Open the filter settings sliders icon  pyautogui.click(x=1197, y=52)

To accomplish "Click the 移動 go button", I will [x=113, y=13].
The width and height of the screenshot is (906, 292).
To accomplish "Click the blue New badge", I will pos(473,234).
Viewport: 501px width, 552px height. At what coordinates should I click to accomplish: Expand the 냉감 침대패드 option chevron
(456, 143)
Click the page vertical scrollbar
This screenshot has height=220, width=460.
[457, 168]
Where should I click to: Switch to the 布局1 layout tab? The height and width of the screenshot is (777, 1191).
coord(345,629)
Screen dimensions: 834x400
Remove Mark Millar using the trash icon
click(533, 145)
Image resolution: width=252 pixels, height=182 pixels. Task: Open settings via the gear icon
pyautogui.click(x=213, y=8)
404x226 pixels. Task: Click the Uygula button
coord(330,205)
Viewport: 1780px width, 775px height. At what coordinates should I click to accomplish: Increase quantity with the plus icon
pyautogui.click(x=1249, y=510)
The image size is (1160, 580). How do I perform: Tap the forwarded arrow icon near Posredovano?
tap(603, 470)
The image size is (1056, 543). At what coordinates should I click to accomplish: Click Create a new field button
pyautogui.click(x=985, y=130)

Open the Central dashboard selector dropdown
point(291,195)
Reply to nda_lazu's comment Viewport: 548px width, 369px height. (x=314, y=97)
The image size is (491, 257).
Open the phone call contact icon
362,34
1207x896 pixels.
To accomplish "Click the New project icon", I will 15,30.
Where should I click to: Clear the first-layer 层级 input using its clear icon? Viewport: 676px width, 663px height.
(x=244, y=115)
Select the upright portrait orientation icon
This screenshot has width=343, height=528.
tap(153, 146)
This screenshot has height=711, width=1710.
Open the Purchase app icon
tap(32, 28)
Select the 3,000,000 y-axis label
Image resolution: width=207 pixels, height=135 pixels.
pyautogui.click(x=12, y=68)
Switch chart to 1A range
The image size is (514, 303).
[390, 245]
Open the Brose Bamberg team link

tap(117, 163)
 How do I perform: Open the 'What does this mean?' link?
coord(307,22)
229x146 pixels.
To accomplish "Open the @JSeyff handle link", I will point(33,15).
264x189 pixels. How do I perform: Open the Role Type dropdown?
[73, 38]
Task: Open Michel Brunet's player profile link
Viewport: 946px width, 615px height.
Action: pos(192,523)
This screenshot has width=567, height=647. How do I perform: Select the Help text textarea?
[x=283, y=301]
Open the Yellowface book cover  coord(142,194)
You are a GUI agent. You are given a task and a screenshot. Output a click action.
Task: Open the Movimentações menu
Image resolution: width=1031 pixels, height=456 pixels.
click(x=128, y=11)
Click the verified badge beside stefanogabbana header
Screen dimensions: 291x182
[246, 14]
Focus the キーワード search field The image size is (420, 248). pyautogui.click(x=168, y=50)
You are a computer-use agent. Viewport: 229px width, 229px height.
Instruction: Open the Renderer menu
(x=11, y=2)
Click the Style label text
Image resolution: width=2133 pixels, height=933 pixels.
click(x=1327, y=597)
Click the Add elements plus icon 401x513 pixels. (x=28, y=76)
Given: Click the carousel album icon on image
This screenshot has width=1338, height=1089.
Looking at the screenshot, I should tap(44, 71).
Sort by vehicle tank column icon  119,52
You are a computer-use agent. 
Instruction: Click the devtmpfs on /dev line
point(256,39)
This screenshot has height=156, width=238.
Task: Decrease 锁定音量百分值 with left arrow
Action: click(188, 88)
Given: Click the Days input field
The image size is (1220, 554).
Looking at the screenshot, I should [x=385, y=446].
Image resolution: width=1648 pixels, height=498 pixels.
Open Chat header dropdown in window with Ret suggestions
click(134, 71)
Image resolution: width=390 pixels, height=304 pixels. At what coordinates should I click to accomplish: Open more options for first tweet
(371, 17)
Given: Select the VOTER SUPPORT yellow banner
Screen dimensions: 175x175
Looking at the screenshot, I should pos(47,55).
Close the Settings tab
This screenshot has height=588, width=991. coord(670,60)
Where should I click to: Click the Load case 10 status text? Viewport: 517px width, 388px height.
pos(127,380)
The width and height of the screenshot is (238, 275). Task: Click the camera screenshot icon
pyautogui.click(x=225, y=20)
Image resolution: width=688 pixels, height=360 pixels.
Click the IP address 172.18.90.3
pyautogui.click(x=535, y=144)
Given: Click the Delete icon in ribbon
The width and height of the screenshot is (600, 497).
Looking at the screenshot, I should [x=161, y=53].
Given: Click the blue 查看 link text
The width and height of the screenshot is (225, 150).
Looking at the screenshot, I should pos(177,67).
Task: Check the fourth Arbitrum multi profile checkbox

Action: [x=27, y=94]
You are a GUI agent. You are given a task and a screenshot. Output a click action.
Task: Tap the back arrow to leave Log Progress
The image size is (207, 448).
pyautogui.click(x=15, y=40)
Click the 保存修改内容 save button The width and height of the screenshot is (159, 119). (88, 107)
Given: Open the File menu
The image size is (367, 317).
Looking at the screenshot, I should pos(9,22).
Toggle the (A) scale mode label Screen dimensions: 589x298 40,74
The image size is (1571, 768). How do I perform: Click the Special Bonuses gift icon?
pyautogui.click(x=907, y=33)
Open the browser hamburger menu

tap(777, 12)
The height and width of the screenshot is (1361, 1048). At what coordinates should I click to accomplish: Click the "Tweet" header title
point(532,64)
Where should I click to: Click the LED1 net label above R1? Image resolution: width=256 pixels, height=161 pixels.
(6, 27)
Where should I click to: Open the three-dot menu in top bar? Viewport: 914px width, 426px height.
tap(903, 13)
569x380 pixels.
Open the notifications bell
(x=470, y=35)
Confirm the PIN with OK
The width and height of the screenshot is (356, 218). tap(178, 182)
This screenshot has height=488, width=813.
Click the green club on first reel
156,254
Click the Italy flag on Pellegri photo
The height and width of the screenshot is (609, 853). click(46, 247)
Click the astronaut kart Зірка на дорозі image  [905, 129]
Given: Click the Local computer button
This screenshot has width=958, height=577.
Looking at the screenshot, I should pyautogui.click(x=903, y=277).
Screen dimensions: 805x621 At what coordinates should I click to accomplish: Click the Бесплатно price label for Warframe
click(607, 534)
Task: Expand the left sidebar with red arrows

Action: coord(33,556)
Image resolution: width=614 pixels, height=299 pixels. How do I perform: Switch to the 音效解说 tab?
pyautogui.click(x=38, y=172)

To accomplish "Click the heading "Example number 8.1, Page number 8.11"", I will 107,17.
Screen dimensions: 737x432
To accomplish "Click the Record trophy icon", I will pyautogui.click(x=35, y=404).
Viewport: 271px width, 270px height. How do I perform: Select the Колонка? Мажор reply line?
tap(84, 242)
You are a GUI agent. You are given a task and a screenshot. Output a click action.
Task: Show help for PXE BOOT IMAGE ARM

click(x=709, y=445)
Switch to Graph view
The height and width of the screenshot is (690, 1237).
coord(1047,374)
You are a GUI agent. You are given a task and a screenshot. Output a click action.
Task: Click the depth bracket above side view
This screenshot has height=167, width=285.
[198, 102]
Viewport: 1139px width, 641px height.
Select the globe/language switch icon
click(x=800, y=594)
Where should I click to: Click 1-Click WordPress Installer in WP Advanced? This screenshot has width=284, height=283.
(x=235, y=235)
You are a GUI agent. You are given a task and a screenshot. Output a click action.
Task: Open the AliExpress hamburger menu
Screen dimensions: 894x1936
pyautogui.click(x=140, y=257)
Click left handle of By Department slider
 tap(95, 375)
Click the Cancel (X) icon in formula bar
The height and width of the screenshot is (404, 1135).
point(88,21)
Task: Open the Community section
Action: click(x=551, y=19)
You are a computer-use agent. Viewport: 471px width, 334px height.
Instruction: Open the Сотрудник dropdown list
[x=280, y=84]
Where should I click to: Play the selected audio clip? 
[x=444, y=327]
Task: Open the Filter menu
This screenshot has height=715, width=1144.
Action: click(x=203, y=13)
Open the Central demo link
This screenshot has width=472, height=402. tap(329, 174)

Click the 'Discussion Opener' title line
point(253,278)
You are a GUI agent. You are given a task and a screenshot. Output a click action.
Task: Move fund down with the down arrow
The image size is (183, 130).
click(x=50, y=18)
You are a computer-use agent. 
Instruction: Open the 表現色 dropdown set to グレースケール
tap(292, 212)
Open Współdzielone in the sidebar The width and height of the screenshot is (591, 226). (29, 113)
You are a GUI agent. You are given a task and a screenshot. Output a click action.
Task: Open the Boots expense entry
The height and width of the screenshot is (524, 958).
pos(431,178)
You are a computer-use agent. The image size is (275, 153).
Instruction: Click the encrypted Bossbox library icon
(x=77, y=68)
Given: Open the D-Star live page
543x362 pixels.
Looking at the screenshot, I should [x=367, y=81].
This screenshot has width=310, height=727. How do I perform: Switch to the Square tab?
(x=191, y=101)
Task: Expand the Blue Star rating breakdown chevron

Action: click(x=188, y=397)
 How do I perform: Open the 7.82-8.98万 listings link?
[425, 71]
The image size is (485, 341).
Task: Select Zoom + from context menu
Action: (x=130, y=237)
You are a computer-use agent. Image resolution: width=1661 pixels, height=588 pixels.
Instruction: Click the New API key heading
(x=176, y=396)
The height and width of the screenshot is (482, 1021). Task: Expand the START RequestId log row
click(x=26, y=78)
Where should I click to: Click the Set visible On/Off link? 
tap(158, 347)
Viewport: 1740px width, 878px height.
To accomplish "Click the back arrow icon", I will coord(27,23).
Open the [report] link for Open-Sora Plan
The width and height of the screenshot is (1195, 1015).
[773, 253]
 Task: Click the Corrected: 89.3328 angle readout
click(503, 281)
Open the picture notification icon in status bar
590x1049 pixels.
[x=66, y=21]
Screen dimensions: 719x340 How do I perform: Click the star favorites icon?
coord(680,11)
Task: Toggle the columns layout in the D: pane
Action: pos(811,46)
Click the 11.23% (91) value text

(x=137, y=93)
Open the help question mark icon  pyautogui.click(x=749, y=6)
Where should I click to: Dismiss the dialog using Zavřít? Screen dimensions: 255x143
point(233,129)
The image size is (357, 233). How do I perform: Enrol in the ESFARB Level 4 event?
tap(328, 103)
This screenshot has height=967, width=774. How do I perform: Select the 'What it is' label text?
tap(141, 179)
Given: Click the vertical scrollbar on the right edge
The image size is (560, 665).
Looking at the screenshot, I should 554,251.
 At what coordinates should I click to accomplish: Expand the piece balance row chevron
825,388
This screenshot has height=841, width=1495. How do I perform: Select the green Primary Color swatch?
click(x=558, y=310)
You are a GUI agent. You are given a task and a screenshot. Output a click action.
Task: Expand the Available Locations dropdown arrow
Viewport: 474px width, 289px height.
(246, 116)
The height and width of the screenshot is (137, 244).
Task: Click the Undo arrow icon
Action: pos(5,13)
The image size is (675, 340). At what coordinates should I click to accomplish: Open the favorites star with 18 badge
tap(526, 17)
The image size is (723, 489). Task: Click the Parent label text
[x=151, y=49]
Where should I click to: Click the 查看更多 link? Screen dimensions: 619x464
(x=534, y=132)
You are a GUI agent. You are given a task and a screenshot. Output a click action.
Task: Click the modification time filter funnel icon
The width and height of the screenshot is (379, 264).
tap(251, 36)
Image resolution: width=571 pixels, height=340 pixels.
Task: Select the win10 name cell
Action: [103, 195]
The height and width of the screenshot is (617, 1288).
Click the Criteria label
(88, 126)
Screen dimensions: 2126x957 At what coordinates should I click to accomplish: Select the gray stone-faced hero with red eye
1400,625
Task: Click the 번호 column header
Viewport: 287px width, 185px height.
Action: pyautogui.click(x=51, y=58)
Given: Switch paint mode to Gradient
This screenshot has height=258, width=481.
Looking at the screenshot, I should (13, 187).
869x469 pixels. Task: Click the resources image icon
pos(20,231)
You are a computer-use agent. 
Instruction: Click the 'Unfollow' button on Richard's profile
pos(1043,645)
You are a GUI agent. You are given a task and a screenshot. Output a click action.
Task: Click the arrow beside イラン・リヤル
◇ ◇ ◇ ◇ ◇
**Task description**
Write out, word for word, every line from the one containing "The height and width of the screenshot is (617, 1288)." through the last line of the records above.

**Exercise answer**
The height and width of the screenshot is (617, 1288).
Click the Criteria label
(88, 126)
Screen dimensions: 2126x957 At what coordinates should I click to accomplish: Select the gray stone-faced hero with red eye
1400,625
Task: Click the 번호 column header
Viewport: 287px width, 185px height.
Action: pyautogui.click(x=51, y=58)
Given: Switch paint mode to Gradient
This screenshot has height=258, width=481.
Looking at the screenshot, I should (13, 187).
869x469 pixels. Task: Click the resources image icon
pos(20,231)
You are a computer-use agent. 
Instruction: Click the 'Unfollow' button on Richard's profile
pos(1043,645)
You are a GUI agent. You are given a task and a screenshot. Output a click action.
Task: Click the arrow beside イラン・リヤル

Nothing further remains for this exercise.